-- BEGIN TEXT TO READ --
There’s no government, we’re told, like no government.

You know who would find all of this fear of self-government just entirely bizarre?

The Founding Fathers.

In today’s conversation we’ll consider the fundamentals of American patriotism, we’ll ask one of those Founding Fathers how he saw the role of Government—and we’ll toss in a few words from Abraham Lincoln, just for good measure.
fake consultant :: On The Fear Of Government, Or, Let's Get Back To Basics
"...There's a lot of different scenarios...We've got a great union. There's absolutely no reason to dissolve it. But if Washington continues to thumb their nose at the American people, you know, who knows what might come out of that. But Texas is a very unique place, and we're a pretty independent lot to boot..."

Texas Governor Rick Perry, April 15, 2009


In a conversation about American Patriotism, it’s hard to find a better place to start than with the words of Thomas Paine...as long as you actually understand what he’s trying to tell us.

“The trouble with people is not that they don't know but that they know so much that ain't so.”

--Henry Wheeler Shaw, as Josh Billings, The Encyclopedia of Wit and Wisdom


Lots of people figure it’s just plain common sense that Government must be evil, and to make their point they regularly quote from the very first paragraphs of Paine’s seminal work, which, coincidentally, is also entitled Common Sense:

“...Society is produced by our wants, and government by our wickedness...Society in every state is a blessing, but government, even in its best state, is but a necessary evil...”


But what these observers fail to understand is that, in the end, Paine’s not condemning government’s intrusions as much as he is man’s frailties.

Consider this passage, from just a bit farther down on that same page:

“...Government, like dress, is the badge of lost innocence: the palaces of kings are built on the ruins of the bowers of paradise. For, were the impulses of conscience clear, uniform, and irresistibly obeyed, man would need no other lawgiver; but that not being the case, he finds it necessary to surrender up a part of his property to furnish means for the protection of the rest; and this he is induced to do by the same prudence which, in every other case, advises him out of two evils to choose the least. Wherefore, security being the true design and end of government, it unanswerably follows, that whatever form thereof appears most likely to ensure it to us with the least expense and greatest benefit, is preferable to all others.”
-- END TEXT TO READ --
-- BEGIN RECORDED INFORMATION --
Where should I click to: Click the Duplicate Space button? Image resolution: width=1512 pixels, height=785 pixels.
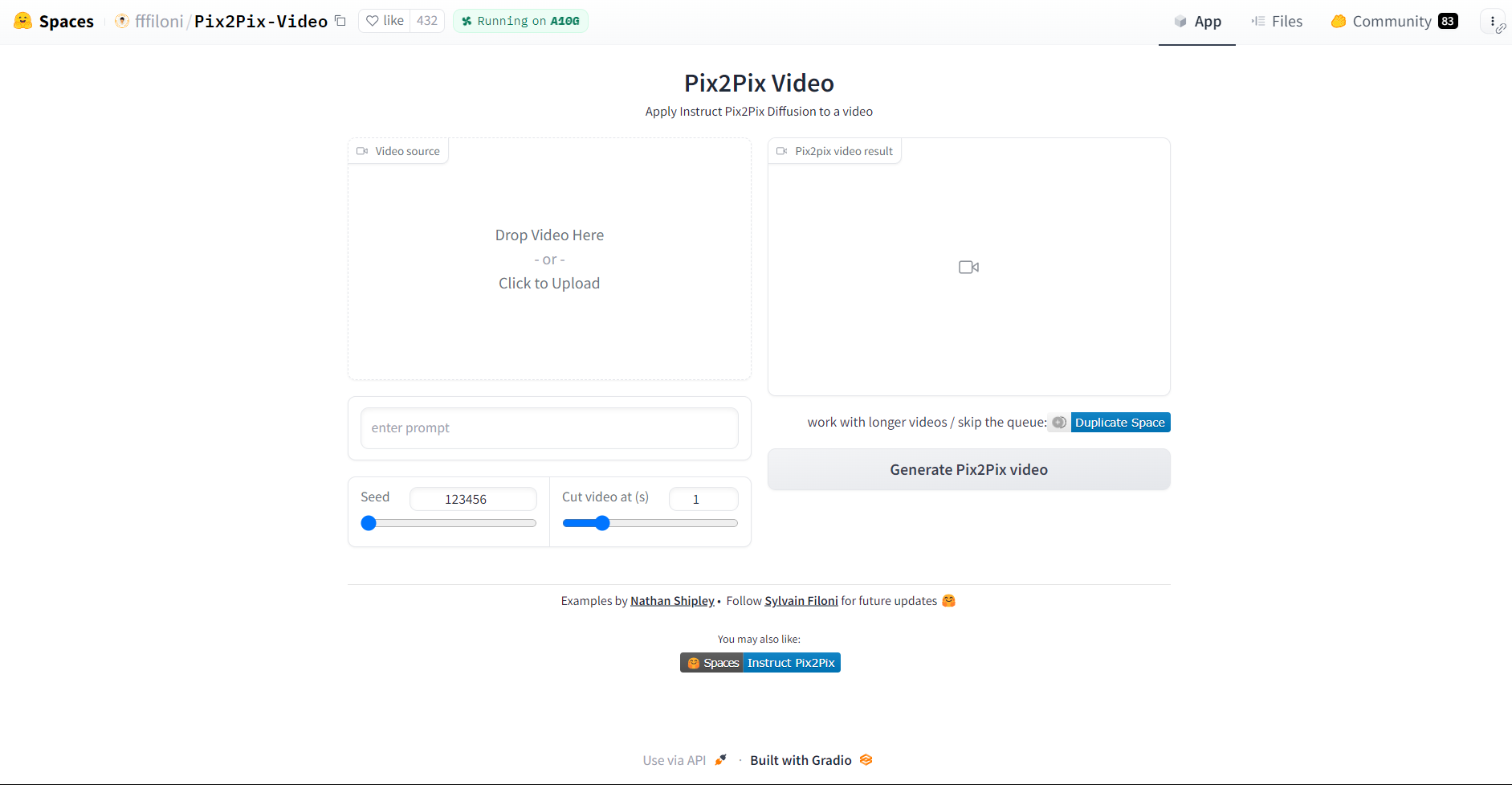point(1119,423)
-- END RECORDED INFORMATION --
WHAT THIS EXERCISE ASKS:
a: Copy the passage of the essay on Thomas Paine and the fear of government from "You know who" up to and including "for good measure.".
b: Answer these questions using the essay on Thomas Paine and the fear of government:
(i) Who is quoted with the date April 15, 2009?
(ii) What is the title of the Paine work that the essay quotes?
(iii) Under what name did Henry Wheeler Shaw write, according to the essay?
c: Continue the essay on Thomas Paine and the fear of government, starting right after its final quotation.

RESPONSE LIST:
a:
You know who would find all of this fear of self-government just entirely bizarre?

The Founding Fathers.

In today’s conversation we’ll consider the fundamentals of American patriotism, we’ll ask one of those Founding Fathers how he saw the role of Government—and we’ll toss in a few words from Abraham Lincoln, just for good measure.

b:
(i) Texas Governor Rick Perry
(ii) Common Sense
(iii) Josh Billings

c:
(Emphasis appears in original)


So...what is Paine actually saying?

Since people don’t always do the right thing, you need a government that governs wisely and well—and the last thing that you want, if you want security...is no government at all.

Paine continues by giving an example of how a community of people formed out of nothing will eventually have no choice but to organize themselves—and in a turn of phrase that our Tea Party friends would do well to note, Paine goes on to say this about societies forming governments:

“...And however our eyes may be dazzled with show, or our ears deceived by sound; however prejudice may warp our wills, or interest darken our understanding; the simple voice of nature will say, it is right.”


You’ll notice that when Paine writes about government he is referring to a thing which is imposed upon a people by a King, or someone similarly placed. Of course, since “Common Sense” was written before the American Revolution, what he could not yet do was speak from experience about a different kind of government: one that is created by the people themselves.

Abraham Lincoln could, however...and one November afternoon, he did:

“Fourscore and seven years ago our fathers brought forth on this continent a new nation, conceived in liberty and dedicated to the proposition that all men are created equal.

Now we are engaged in a great civil war, testing whether that nation or any nation so conceived and so dedicated can long endure. We are met on a great battlefield of that war. We have come to dedicate a portion of that field as a final resting-place for those who here gave their lives that that nation might live. It is altogether fitting and proper that we should do this. But in a larger sense, we cannot dedicate, we cannot consecrate, we cannot hallow this ground. The brave men, living and dead who struggled here have consecrated it far above our poor power to add or detract. The world will little note nor long remember what we say here, but it can never forget what they did here.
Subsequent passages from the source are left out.